Yes, precisely. The metric is locally defined - that's why one calls it a metric (tensor) field - it may be different at every point. There is however an invariant derived from it, called the invariant line element. I need to get my head straight after a bruising day to find a way to make this accessible. Later..... You do when possible. Manifolds with boundaries are nightmarish to deal with! Regarding what you called the "Maxwellian manifold". I never heard of such a beast, but then, I am not qualified answer your specific question. It is possible - just possible - that the Faraday field strength tensor may take the place of the metric in EM, but since it is clearly anti-symmetric, I am not sure.
Nor have I. I think in fact circuit analysis of the analog variety corresponds pretty much to a boundary value problem.

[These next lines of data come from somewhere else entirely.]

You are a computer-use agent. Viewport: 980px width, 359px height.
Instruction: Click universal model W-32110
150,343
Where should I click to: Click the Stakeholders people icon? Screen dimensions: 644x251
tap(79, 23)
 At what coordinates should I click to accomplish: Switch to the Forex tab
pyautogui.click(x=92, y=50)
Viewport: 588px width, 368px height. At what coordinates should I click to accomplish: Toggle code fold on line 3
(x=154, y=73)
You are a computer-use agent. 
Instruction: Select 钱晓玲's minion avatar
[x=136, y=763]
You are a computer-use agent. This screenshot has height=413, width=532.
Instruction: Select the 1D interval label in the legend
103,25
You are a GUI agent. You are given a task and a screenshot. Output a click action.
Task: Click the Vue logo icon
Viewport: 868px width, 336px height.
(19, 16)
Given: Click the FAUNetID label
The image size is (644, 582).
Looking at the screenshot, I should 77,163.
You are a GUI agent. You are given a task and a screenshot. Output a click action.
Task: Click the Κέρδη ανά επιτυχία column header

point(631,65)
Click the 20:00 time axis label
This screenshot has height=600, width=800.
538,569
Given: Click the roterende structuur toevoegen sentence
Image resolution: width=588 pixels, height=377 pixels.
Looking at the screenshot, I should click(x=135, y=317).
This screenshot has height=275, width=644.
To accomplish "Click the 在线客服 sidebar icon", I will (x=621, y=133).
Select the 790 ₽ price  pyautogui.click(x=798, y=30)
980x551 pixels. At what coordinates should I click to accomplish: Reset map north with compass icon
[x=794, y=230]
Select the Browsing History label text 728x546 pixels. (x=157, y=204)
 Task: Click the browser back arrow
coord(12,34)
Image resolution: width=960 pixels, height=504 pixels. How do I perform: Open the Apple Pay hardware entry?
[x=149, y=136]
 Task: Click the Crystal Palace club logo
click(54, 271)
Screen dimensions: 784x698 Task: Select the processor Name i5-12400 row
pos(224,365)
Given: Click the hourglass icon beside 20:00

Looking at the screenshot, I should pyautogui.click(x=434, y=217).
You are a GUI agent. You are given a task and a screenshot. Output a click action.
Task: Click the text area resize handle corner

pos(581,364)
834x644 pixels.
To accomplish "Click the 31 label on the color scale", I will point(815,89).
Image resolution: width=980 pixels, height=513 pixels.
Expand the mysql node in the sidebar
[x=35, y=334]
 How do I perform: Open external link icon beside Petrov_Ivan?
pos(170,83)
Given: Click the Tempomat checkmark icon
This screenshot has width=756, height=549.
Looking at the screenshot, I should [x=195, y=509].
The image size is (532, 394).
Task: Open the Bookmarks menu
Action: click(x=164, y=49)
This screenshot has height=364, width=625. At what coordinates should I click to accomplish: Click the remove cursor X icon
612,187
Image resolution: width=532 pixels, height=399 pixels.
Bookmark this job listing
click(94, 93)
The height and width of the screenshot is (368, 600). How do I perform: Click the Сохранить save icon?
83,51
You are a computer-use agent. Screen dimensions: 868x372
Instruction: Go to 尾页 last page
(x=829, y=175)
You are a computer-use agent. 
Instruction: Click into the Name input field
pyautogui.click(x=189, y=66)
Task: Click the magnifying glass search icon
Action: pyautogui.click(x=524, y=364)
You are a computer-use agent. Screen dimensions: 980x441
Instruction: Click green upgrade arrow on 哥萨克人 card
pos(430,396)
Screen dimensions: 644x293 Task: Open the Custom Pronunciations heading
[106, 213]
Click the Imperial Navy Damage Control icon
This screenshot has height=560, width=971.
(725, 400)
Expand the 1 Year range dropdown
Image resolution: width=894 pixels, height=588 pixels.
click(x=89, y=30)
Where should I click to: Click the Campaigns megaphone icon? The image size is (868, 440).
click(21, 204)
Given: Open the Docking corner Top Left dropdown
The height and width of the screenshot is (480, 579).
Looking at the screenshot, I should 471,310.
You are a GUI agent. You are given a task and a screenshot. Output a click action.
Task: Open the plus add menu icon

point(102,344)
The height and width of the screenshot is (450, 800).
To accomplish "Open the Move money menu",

One important, perhaps invariant, aspect are what's known as Kirchoff's Laws of voltage and current, namely that in any closed loop the sum of voltages is zero, and at any node the sum of currents is zero. We were told that the analysis also depends on complex frequency; the domain is \( e^{st} \), where \( s = \sigma + i\omega \). Engineers then replace i with j because i represents current. I'll dig up what my notes say about why complex frequency is used, but it has to do with the Laplace transform. Anyway, if the sine and cosine terms of a Fourier series are an orthonormal basis, what is the dual basis?
Found this post here: " ... Spectral theory, however, is not well-adapted to general relativity for another reason: the metric is not Riemannian. The associated Laplace-Beltrami operator for a Lorentzian manifold is the d'Alembert, or wave operator, which is not a signed operator like the Laplacian. So even for compact space-times the spectral theory is not well developed. Furthermore, if you are interested in a evolutionary problem, you will not want to take a Fourier transform in the time-direction. One may think that because a spatial slice has a Riemannian structure, if we assume a compact spatial slice, the Fourier transform is well behaved. Unfortunately, since the metric will also evolve, one cannot compare the eigenfunctions from one slice to the eigenfunctions of the next. Furthermore, this will also break the general covariance of the problem, as one will be forced to contend with a 3+1 splitting of the manifold. III. Further difficulties Even assuming you have some way of getting a good definition for the Fourier transform of the function on a manifold, you will still have to contend with the problems posed by vectors and tensors. The problem is that the tangent bundle for a curved manifold is not trivial: One cannot just decompose TM = M x R^n the way one does Euclidean/Minkowski space. So now you will have to adjust your Fourier transform so that it plays well with the connection / covariant derivative. Suffice to say, the task is daunting. The only progress I know in this direction is the work of Klainerman and Rodnianski" From which I can gather it's a good thing electronics engineers don't worry about gravity . . .
OK,let me draw this largely unpopular thread to a close with the so-called invariant line element. Suppose \(M\) an arbitrary manifold with a metric. This manifold may be trivial. Further suppose a point \(p\in M\) with a coordinate representation \(p=\{x^1,x^2,......,x^n\}\). Then for an arbitrary displacement \(dx^j\) (a vector, obviously), write \(ds^2=\sum_{j,k}\delta^j_k dx^jdx^k\) where one has that \(\delta^j_k=\cases{1\quad j=k\\0 \quad j \ne k}\). This obviously becomes \(ds^2 =(dx^1)^2+(dx^2)^2+.......+(dx^n)^2\) which we recognize as a generalized Pythagorean. In other words, we have a line element in a Euclidean n-space. Now write \(ds^2=\sum_{j,k}\eta_{jk}dx^jdx^k\) where \(\eta_{jk}=\cases{-1\quad j=k=1\\1 \quad j=k \ne 1\\0\quad j \ne k}\). This is the line element in (flat) Minkowski spacetime Finally write \(ds^2=\sum_{j,k}g_{jk}dx^jdx^k\) where \(g_{jk}=g_{kj}\). This is the Riemann line element.
You know, I had a look at this stuff and your presentation style just doesn't mesh with my learning style well enough to make this worth my while to pursue, QuarkHead. Thanks for trying though. I guess I'll just have to muddle along with trig, algebra, and differential calculus. Seems like I do OK with that for most of the posting I see here anyway.
I.e. Wikipedia is saying the tangent space (tangent to what?), plus the metric gives you a way to define a rest frame in what I like to think of as a velocity field. . And a nice 1 + 1 diagram: Please Register or Log in to view the hidden image! Note the red curve passing through the origin for some object which is accelerating relative to the at rest frame.